= Strategic enrollment management =

Education administration planning method

Strategic Enrollment Management (SEM) is an element of planning for new growth at a university or college as it concerns both academic program growth and facilities needs.

SEM emerged in the United States as a response to fluctuations in student markets and increasing pressure on recruitment strategies in higher education. It focuses on achieving student success throughout their entire life cycle with an institution while increasing enrollment numbers and stabilizing institutional revenues. SEM strategies accomplish the fulfillment of an institution's mission and student experience goals by strategically planning enrollments through recruiting, retaining and graduating specific cohorts of students followed by targeted practices to build a lifelong affinity with the institution among alums. In addition to a focus on student achievement, SEM also fundamentally understands the student as holding the role of a learner in addition to a customer and citizen of the global community.

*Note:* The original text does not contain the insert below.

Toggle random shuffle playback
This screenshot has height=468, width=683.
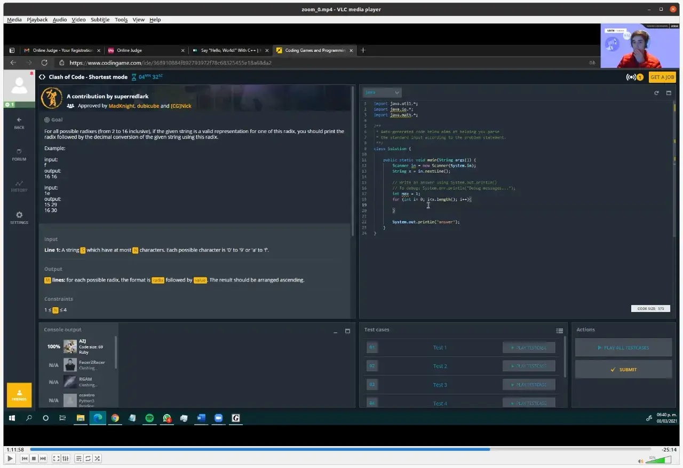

Originating at Boston College in the 1970s as a reaction to fluctuating student enrollment markets and increased pressure on recruitment strategies, SEM was created and developed into a critical pillar in the institutional planning process. Although originating as an American concept and practice, the same requirement for response to demographic shifts and increasing competitiveness among institutions can be seen in other nations with substantial footholds in higher education such as Canada. Despite originating as an American experience, the critical issues Canadian post-secondary institutions face are similar enough in nature to those at American institutions that applications can be borrowed across the border.

==History==
The Evolution of Strategic Enrollment Management (SEM) resulted from the work of a number of people and organizations since schools started being concerned with this area in the early 1970s. Boston College (through the work of Jack Maguire in 1976) and Northwestern University (through the work of William Ihlanfeldt) began to use research and specific communication strategies to increase enrollment at their schools. The idea of research and using the data to target communication and marketing efforts resulted in positive enrollment numbers and drew several entrepreneurs into the field of managing enrollments. Jack Maguire subsequently created and named the first enrollment management model for recruitment and retention of students.

In 1975, Stuart Weiner and Drs. Ron and Dori Ingersoll formed one of the earliest teams that addressed enrollment issues from the point of view of the total enrollment effort. Gradually, the Ingersolls and others made enrollment efforts more effective by strategically addressing schools, data, academic offerings, and student services—and included retention in the overall effort.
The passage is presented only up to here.